**Task description**
Lines from the line with "Seguimiento de problemas (1073, 1362)" to the line with "Natürliche Nahrungsergänzungsmittel und" in the entries below, and only those, must be output exactly, with both ends included.

**Supplied material**

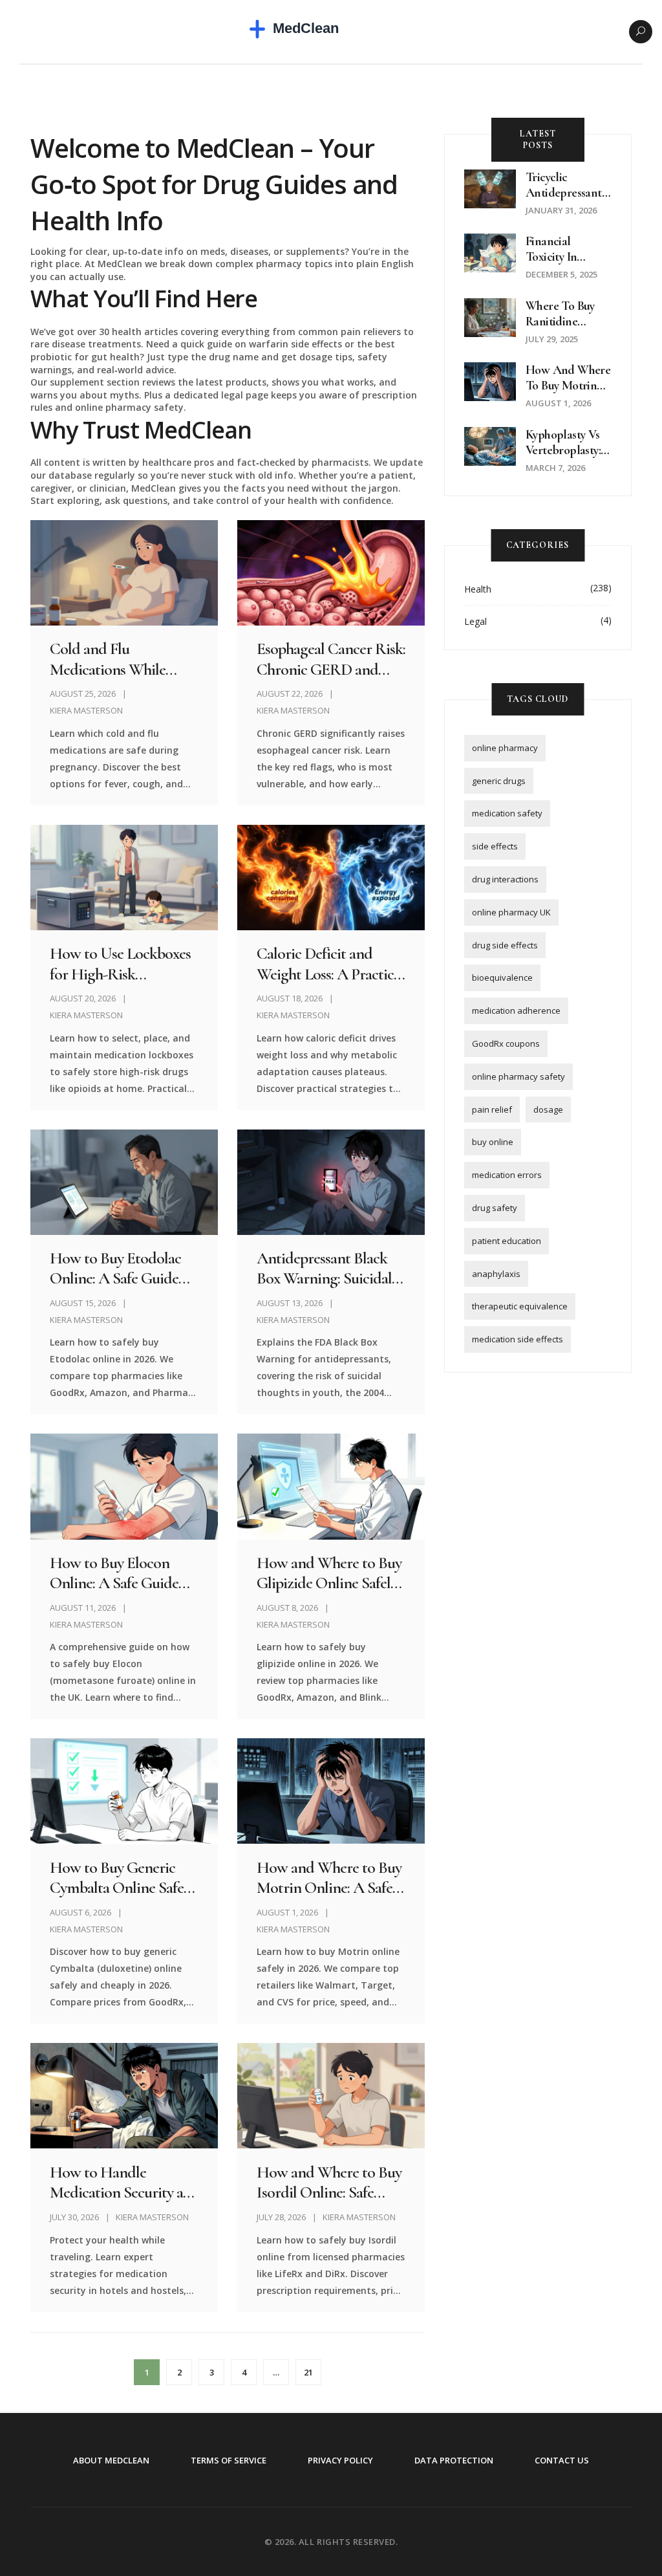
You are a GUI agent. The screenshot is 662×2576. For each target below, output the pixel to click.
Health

---

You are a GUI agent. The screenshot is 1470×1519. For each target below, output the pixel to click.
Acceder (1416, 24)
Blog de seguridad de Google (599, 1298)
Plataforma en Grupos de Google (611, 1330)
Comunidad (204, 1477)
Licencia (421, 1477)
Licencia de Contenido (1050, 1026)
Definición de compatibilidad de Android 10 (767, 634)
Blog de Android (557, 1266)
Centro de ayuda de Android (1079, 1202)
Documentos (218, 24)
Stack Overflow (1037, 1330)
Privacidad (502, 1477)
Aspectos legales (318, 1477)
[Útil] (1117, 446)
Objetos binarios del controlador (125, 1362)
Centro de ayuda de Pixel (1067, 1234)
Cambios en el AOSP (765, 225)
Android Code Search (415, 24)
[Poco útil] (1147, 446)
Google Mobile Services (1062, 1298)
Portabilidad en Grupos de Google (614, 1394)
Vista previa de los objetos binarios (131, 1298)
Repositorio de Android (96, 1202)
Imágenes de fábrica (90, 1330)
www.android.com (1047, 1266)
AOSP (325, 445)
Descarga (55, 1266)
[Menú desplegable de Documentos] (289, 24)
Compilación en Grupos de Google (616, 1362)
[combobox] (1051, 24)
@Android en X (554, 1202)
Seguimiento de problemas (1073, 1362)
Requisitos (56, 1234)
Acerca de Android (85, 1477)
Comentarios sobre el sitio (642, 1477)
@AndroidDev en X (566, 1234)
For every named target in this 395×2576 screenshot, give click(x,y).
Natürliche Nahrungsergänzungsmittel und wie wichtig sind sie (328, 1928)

**Your response**
Seguimiento de problemas (1073, 1362)
Requisitos (56, 1234)
Acerca de Android (85, 1477)
Comentarios sobre el sitio (642, 1477)
@AndroidDev en X (566, 1234)
For every named target in this 395×2576 screenshot, give click(x,y).
Natürliche Nahrungsergänzungsmittel und wie wichtig sind sie (328, 1928)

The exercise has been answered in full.